La miré de reojo, mientras abría su carpeta. Después de un mes de idealizarla, su hermosura se había vuelto tan concreta que casi no la podía ver. Era como si hubiera un aura a su alrededor que la volviese transparente. Era como ver un silencio hermoso y profundo.
La chica sacó una birome y empezó a tomar apuntes. Yo quise parecerle aplicado y también me puse a copiar. Pero la profesora dictaba muy rápido y en cierto punto se me quedó inconcluso un concepto. Levanté la mirada y mi chica seguía ahí. Hermosa. Lejana. A quince centímetros.
-¿Qué dijo? –le pregunté.
Ella corrió el brazo, para que yo pudiera leer su carpeta.
-Que la demarcación entre qué es literatura y qué no lo es depende de los juicios de valores propios de cada sociedad y de cada época –me dictó en voz baja.
"Tu voz es dulce, amor de mi vida".
-"De cada sociedad y de cada época"... Muchas gracias.
"Tu voz me enamora".
Ella tomó apuntes el resto de la clase y yo no quise volver a interrumpirla.
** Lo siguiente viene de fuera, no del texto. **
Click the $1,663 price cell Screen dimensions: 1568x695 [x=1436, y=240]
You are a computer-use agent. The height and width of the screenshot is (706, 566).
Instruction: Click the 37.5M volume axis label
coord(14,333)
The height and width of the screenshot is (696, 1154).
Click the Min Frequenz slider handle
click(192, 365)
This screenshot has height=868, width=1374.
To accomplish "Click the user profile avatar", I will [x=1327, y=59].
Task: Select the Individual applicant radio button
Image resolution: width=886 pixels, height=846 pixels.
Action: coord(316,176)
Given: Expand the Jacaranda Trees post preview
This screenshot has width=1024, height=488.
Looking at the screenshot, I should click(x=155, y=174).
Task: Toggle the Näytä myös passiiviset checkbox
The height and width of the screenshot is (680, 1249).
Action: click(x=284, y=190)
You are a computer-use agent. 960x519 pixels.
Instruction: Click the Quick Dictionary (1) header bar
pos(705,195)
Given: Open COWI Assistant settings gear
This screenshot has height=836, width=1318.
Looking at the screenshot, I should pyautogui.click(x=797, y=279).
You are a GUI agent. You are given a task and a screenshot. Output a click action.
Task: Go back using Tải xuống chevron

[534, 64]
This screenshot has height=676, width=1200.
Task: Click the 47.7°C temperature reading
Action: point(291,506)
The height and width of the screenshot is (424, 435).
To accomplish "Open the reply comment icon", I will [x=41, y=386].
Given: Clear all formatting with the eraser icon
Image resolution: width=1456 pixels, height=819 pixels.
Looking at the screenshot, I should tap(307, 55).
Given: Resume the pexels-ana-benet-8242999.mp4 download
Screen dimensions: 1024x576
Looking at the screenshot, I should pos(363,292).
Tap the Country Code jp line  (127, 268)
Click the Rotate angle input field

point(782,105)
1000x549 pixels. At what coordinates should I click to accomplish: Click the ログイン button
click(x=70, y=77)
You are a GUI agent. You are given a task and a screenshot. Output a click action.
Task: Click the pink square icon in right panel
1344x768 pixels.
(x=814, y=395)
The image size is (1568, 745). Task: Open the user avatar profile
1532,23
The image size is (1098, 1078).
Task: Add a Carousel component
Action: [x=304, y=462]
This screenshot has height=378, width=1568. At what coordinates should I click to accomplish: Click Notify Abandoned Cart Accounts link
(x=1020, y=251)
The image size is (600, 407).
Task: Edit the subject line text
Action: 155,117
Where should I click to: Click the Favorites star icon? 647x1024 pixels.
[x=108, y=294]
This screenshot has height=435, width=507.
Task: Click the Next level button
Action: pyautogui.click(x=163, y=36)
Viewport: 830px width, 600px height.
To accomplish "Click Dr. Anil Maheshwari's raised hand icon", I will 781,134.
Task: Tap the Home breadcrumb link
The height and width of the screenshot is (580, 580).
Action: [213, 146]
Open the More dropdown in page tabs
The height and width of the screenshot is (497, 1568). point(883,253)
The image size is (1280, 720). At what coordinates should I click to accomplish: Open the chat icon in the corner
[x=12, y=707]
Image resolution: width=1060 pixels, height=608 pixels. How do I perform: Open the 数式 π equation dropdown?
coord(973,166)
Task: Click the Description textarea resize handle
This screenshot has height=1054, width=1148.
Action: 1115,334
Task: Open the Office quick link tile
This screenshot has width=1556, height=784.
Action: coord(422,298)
Mientras simulaba prestarle atención a la profesora, miraba su brazo rozando el mío. Miraba sus útiles. Su carpeta, su letra. Sus pulseritas. Sus anillos. Sus manos. Todo hablaba de ella. Estaba ahí, al lado mío, y era un instante mago que había soñado mil y una noches.
Estuve el resto de la clase pensando en qué le iba a decir cuando la hora terminara. Al fin la hora terminó. Cuando la profesora salió del aula, miré a la chica.
-¿Te gusta esta clase?
Ella sonrió.
-Sí, es interesante. Me gusta cómo explica la profesora. ¿A vos?
-A mí también. Es la clase que más me gusta.
Empezó a guardar los útiles. Entonces miré su mochila y descubrí un prendedor con forma de luna que antes no había visto. Ella se despidió.
-Bueno, nos vemos la semana que viene.
-Dale.
La vigilé mientras se iba. Su aroma quedó flotando en el aire. Su voz todavía me acariciaba los oídos. Como una música.
Unas horas más tarde, cuando estaba acostado en mi cama, no me podía dormir. La charla que había tenido con el amor de mi vida me desbordaba en cada uno de mis poros. Ella me había hablado, ella me había mirado a los ojos, ella me había mostrado sus apuntes y yo había visto su letra elegante y prolija y su prendedor con forma de luna.
Estaba ansioso por lo que podía pasar en la próxima clase. Me imaginaba sentado con ella, conversando sobre literatura o este o aquel parcial. Estaba tan intrigado por saber cómo iba a ser conocerla que no podía pegar un ojo. Solamente me quedé tranquilo cuando me prometí mostrarle este cuento algún día. Me prometí regalárselo cuando fuéramos novios y ella me quisiese tanto como la quiero yo.